Coming, Tabish Khair’s satirical book on ‘Islamic’ terror and Western reaction
By TCN News,
New Delhi: ‘Islamic’ terror is a much-hyped, written and debated topic the world over, but not many writers have successfully attempted to write fiction on the issue. It’s in this context that literati have quite a lot of expectations from Tabish Khair, whose much-awaited novel, “How to Fight Islamist Terror from the Missionary Position” is due to be released in April this year.
According to interviews given to the media by Tabish Khair, who is a professor at Aarhus University in Denmark, the novel is a satire on both ‘Islamic’ terror and Western response to the issue.
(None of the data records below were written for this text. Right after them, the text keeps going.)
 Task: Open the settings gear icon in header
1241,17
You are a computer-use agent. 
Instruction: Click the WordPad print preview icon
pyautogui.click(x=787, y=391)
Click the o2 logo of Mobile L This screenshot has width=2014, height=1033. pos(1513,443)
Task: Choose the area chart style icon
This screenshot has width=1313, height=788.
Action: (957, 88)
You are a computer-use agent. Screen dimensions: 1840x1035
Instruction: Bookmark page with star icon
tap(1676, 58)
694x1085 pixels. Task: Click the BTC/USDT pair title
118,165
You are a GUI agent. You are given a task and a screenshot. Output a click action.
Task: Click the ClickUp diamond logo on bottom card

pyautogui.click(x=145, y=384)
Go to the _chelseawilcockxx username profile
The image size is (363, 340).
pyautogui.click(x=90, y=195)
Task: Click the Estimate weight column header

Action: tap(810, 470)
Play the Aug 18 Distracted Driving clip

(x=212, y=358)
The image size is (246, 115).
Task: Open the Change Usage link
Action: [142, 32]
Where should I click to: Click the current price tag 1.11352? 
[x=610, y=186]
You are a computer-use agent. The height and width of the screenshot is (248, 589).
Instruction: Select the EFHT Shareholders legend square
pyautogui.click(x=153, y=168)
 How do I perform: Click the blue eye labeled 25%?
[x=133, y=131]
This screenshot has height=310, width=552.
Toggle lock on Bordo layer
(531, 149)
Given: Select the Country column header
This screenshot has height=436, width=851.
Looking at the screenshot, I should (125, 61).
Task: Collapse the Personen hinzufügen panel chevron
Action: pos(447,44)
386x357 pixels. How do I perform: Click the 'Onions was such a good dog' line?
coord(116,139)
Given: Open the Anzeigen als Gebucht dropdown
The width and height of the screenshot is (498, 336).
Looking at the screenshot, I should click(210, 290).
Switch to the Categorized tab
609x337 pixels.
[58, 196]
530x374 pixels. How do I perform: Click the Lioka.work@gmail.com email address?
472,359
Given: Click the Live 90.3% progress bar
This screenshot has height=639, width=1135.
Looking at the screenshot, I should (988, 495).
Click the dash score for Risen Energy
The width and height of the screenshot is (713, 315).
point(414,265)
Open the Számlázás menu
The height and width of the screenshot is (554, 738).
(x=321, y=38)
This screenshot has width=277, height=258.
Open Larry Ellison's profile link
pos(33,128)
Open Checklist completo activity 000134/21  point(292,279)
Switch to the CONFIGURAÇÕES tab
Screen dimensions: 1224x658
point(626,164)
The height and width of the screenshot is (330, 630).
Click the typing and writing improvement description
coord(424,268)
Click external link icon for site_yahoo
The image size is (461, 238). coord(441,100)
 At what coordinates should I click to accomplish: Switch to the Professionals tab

In spite of this the first thing which is going to catch your attention about the book is its title which says something on ‘Islamic’ terror and not surprisingly media has highlighted the novel that way alone.
According to Siyahi, a literary portal, “How to Fight Islamist Terror from the Missionary Position” tells the interlinked stories of three unforgettable men – the flamboyant Ravi, the fundamentalist Karim and the unnamed and pragmatic Pakistani narrator – whose trajectories cross in Aarhus, and are complicated by the Danish Prophet Mohammad cartoon controversy.
In the book, which is a love story set in Denmark featuring Indian and Pakistani youths in the background of the Danish cartoon of the Prophet, the Bihar born writer has brought together and played with the thematic elements of crime thriller, the immigrant novel, the campus novel, and the young adult romance to produce a stinging satire on ‘Islamic’ terror and the way West reacts to the issue.
“How to Fight Islamist Terror from the Missionary Position” is the 4th novel of Tabish Khair who claims to have “mostly lived on the periphery - first a small town in Bihar, now a small town in Denmark” as “the minority of colored people in Denmark, the minority of immigrants, the minority of Indians, of Muslims.”
Khair’s third novel The Thing About Thugs was shortlisted for the 2012 DSC Prize for South Asian Literature, the Man Asian Literary Prize of 2011 and the 2010 Hindu Best Fiction Prize. He won the All India Poetry Prize for Where Parallel Lines Meet (2000).